DHS Responds To Claims 545 Immigrant Children Have Yet To Be Reunited, Says Some Parents ‘Refused’ Reunions

Despite their best efforts, DHS says, many of the children’s parents have refused a reunion, leaving the children orphaned in DHS’s care.

The policy of separating adults seeking asylum from accompanying minor children at the border began during the Obama administration, after a judicial ruling barring the Obama administration from holding asylum-seeking families for more than two weeks. The Obama administration reasoned that, if the families were separated, it would both allow immigration officials to extend the time adults could spend in custody and could deter families from seeking asylum in the United States.


Department of Homeland Security spokesperson Chase Jennings was clear in responding to the lawsuit this week, calling the report “wholly inaccurate,” and pointing to evidence in the plaintiffs’ own filings noting that, of the 545 children yet to be reunited with their parents, a shocking 485 children have been left in DHS custody because their parents or family members “refused” a reunion.


“This story is wholly inaccurate,” Jennings said on Twitter. “In the current litigation, for example, out of the parents of 485 children whom Plaintiffs’ counsel has been able to contact, they’ve yet to identify a single family that wants their child reunited with them in their country of origin.”
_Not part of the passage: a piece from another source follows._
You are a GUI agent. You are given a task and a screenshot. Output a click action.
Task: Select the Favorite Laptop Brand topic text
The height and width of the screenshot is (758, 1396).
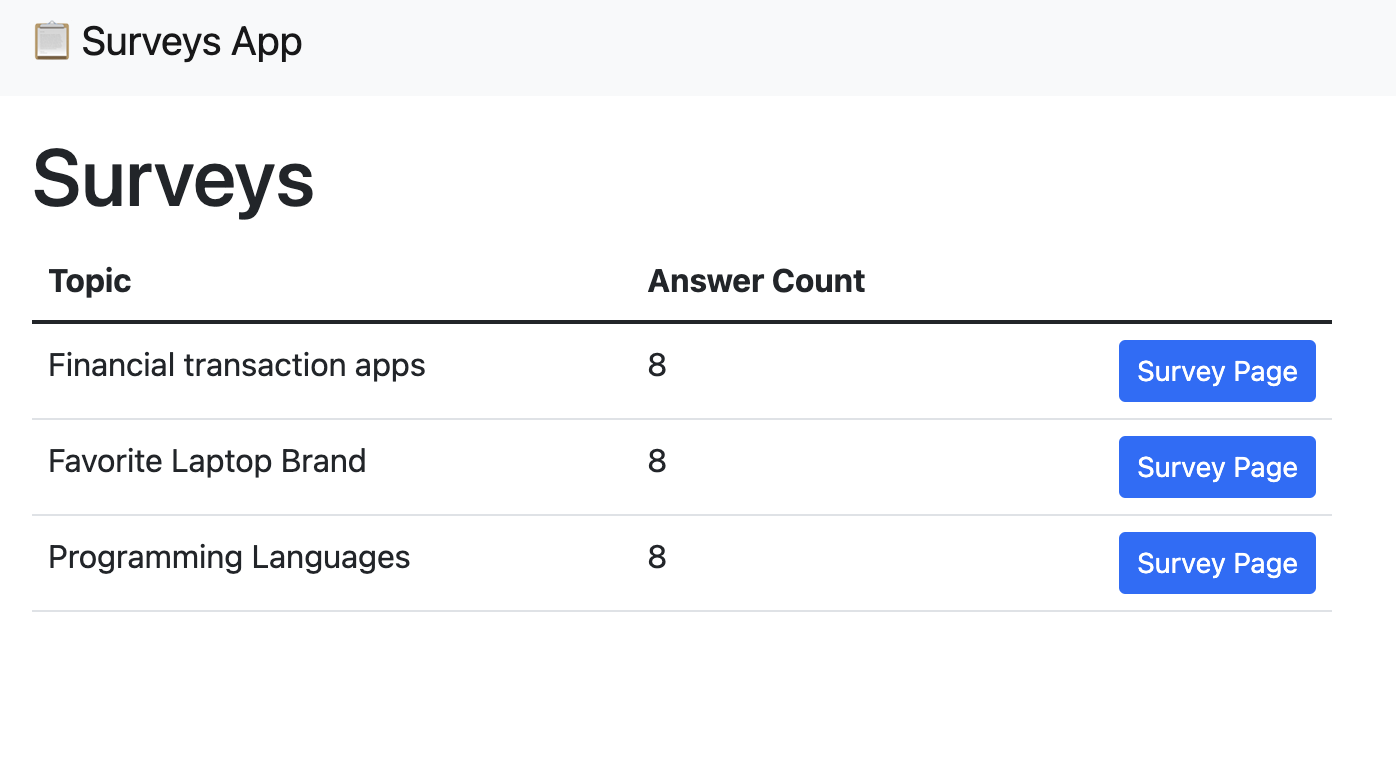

“In the current litigation, for example, out of the parents of 485 children whom Plaintiffs’ counsel has been able to contact, they have yet to identify a single family that wants their child reunited with them in their country of origin. The result is that the children remain in the U.S. white the parents remain in their home country. The reunification process is a whole-of-government approach involving CBP, ICE, and HHS.”